To make matters worse, I had to take Alex to the doctor today. He just hasn't been his usual jovial self and he had a slight temperature. Sure enough his throat is red and full of pus. We will know tomorrow if he has strep, but Dr. Patty, one of our pediatricians, recommended that if possible send Alex to Grandma's house. And so instead of heading north, I had the pleasure of going the other way, to Long Island. I felt terrible sending him there, but at least he'll get 100% of Grandma's attention vs. 50% of mine if that much right now.

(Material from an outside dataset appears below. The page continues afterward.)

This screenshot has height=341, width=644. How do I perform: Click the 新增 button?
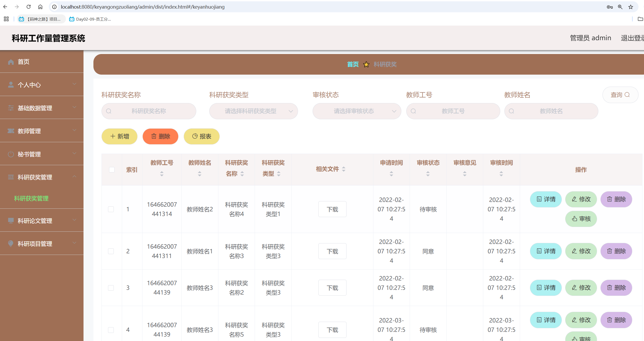click(119, 136)
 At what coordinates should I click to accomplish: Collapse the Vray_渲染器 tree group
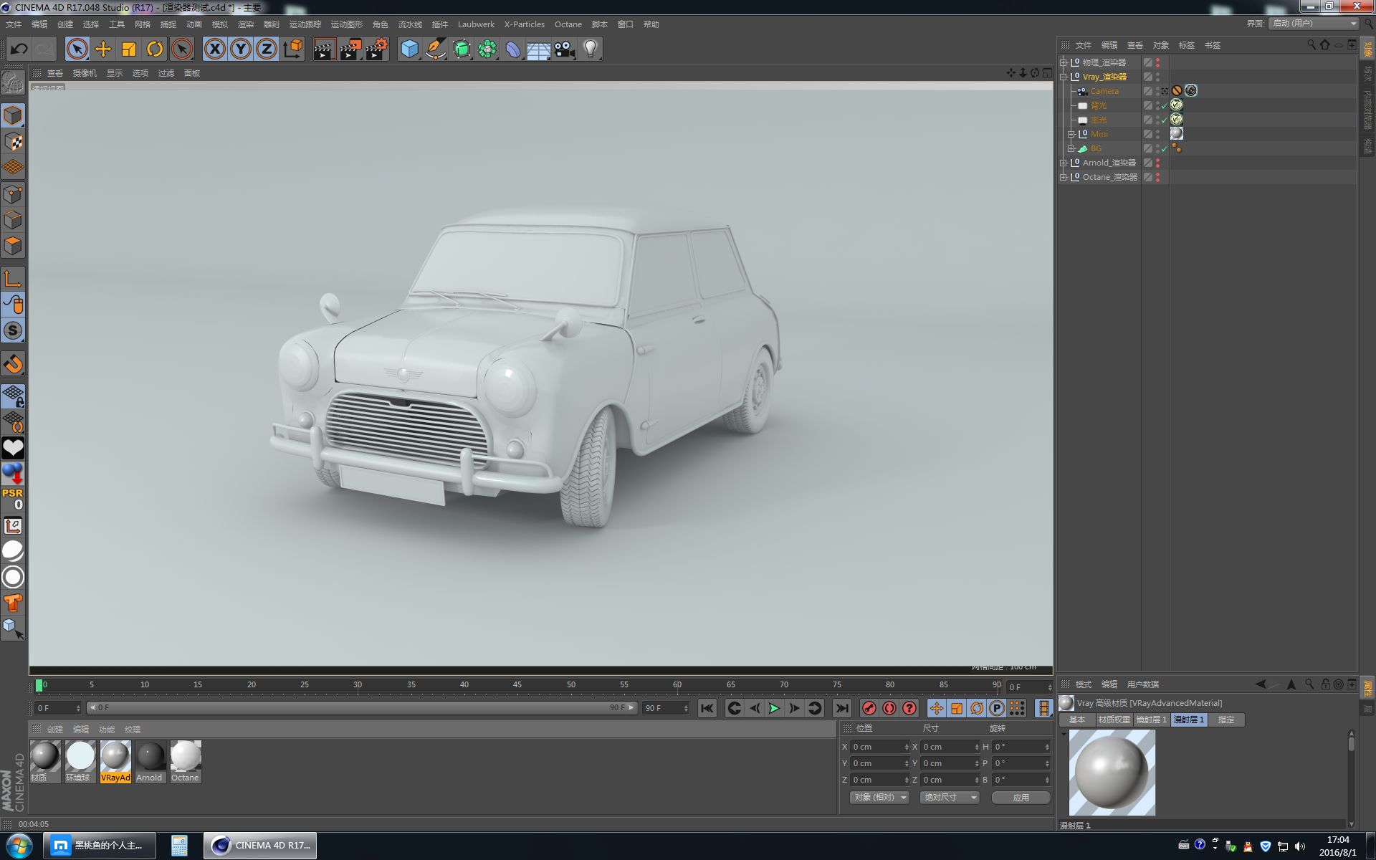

As always, Dave and I are always appreciative our your thoughts and prayers. This has been a tough road for us, and the past couple of weeks, my visits to the doctor's office have not been as comforting as usual. One family I see often received terrible news this week, their 3 year old daughter will need a bone marrow transplant because she relapsed during maintenance. I can't get them out of my mind and I hope you can keep them in your prayers as well. Another family I saw a couple of times lost their child last week. I don't know what he had, but all I can picture is seeing him being comforted in his mother's arms with a binky in his mouth while attached to an IV pole. His brothers, one about Catherine's age, were drawing pictures for him that said how much they loved him. The loss of their brother will be with them forever - so unfair! Please keep them in your prayers too as they deal with their grief. Their cases are not the norm and I had hoped that I would make it through Catherine's protocol without witnessing another patient's death. Wishful thinking on my part. One friend I met says it has felt like a misery chamber there lately. Let's hope that feeling changes soon.
1 Comments:
Dear David and Theresa - you are in our prayers and good wishes. We can't begin to imagine the stress and strain you are enduring daily. As for Catherine, she is in our thoughts constantly.